- _Задание A_: Какая премия, согласно приведенному ниже фрагменту страницы, была присуждена Львовскому за книгу «Три месяца второго года»?
- _Задание B_: Изложите в виде краткого списка абзац фрагмента страницы, начинающийся словами «Станислав Львовский — один из наиболее ярких поэтов», сохранив его основные факты.

- _Фрагмент страницы_:
● ● ●

(Рец. на кн.: Львовский С. Стихи о Родине. М., 2004)
Опубликовано в журнале НЛО, номер 6, 2005
Станислав Львовский — один из наиболее ярких поэтов поколения 1990-х, новатор, в творчестве которого эстетика эпохи нашла свое, неповторимое выражение. Новая его книга — избранное более чем за 10 лет работы. До этого «нормальная» книга стихов у него выходила всего один раз, в 1996 году — «Белый шум»1. В 2002 году вышла книга «Три месяца второго года», собранная на основе его интернет-дневников в «Живом журнале», — в нее на равных правах входили стихи, проза, эссеистические и дневниковые заметки (тем не менее за эту книгу Львовскому была присуждена поэтическая премия «Московский счет»). В 2003 году вышла книга прозы — «Слово о цветах и собаках».
Переосмысление положения человека, изменений, происходящих во внешнем и внутреннем мире, отражается в современной литературе, и особенно — в поэзии. В стихотворениях Львовского новизна мироощущения проявляется как в субъекте его творчества, так и в формальных характеристиках текста.
Пожалуй, одно из самых прямых и манифестарных признаний Львовский сделал в рецензии на книгу прозаика Павла Улитина «Разговор о рыбе»:
«Опыт Улитина очень важен для русской словесности. И опыт этот будет востребован в полном объеме. Потому что ничего нет важнее слепых отпечатков, личной истории, отдельных и частных жизней, случайных разговоров, цитат впроброс, одного-двух прикосновений и разорванного пластикового пакета, который то поднимается вверх, то опускается там, во дворе, где дует осенний ветер». Столь трепетное отношение Львовского к прозе Улитина кажется понятным из-за близости их эстетик. Отдельные фрагменты действительности — обрывки разговоров (таков стихотворно-прозаический цикл Львовского «Диалоги»), «стоп-кадры» из приватной жизни становятся теми средствами, с помощью которых познается современность. В этой эстетике прослеживается явное влияние американской objective school:
разговаривая недавно
с сашей эйдиновым
сказал ему:
— эмиграция
это уже не вопрос
уровня жизни социального строя
а только климата.
— климата
он кивнул
наши слова замёрзли
в воздухе
где-то неподалёку
У Львовского часто появляются словно бы ожившие фотографии того самого «пакета» из приведенной выше цитаты — тексты, в которых объективно отражается какой-то краткий миг, но именно подробная фиксация этого момента позволяет осознать непрерывную изменчивость современного мира.
А теперь вся война
upload и download
двойной щелчок
правой кнопкой затвора
host connected document done
Изменчивость, непостоянство, исчезновение следов — значимые свойства прозаической действительности Улитина — становятся также одними из важнейших характеристик поэтической действительности Львовского («изображение дрожит и двоится»). Впрочем, определение «поэтической» оказывается, по сути, двусмысленным: границы между миром приватным и текстовым стерты.

● ● ●

- _Исходный материал_:
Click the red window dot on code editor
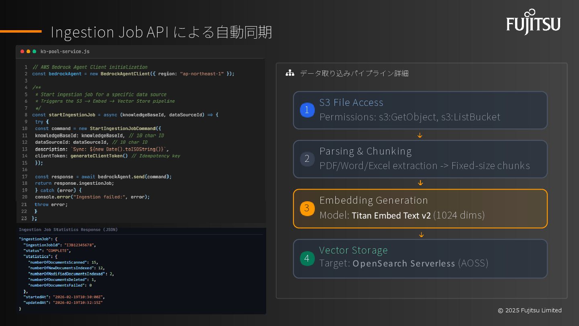The height and width of the screenshot is (326, 579). click(22, 52)
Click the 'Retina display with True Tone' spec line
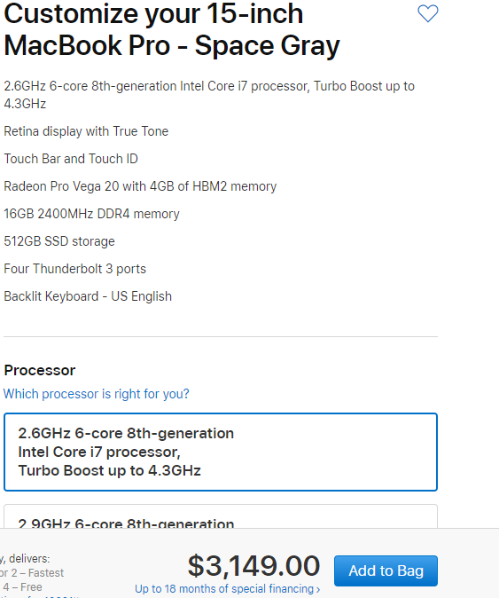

● ● ●

- _Ответ A_: Поэтическая премия «Московский счет».

- _Ответ B_:
- Станислав Львовский — один из наиболее ярких поэтов поколения 1990-х, новатор.
- Новая книга — избранное более чем за 10 лет работы.
- Ранее «нормальная» книга стихов выходила лишь однажды: «Белый шум» (1996).
- 2002 год: книга «Три месяца второго года», собранная на основе интернет-дневников в «Живом журнале». В нее вошли стихи, проза, эссеистические и дневниковые заметки. За эту книгу присуждена поэтическая премия «Московский счет».
- 2003 год: книга прозы «Слово о цветах и собаках».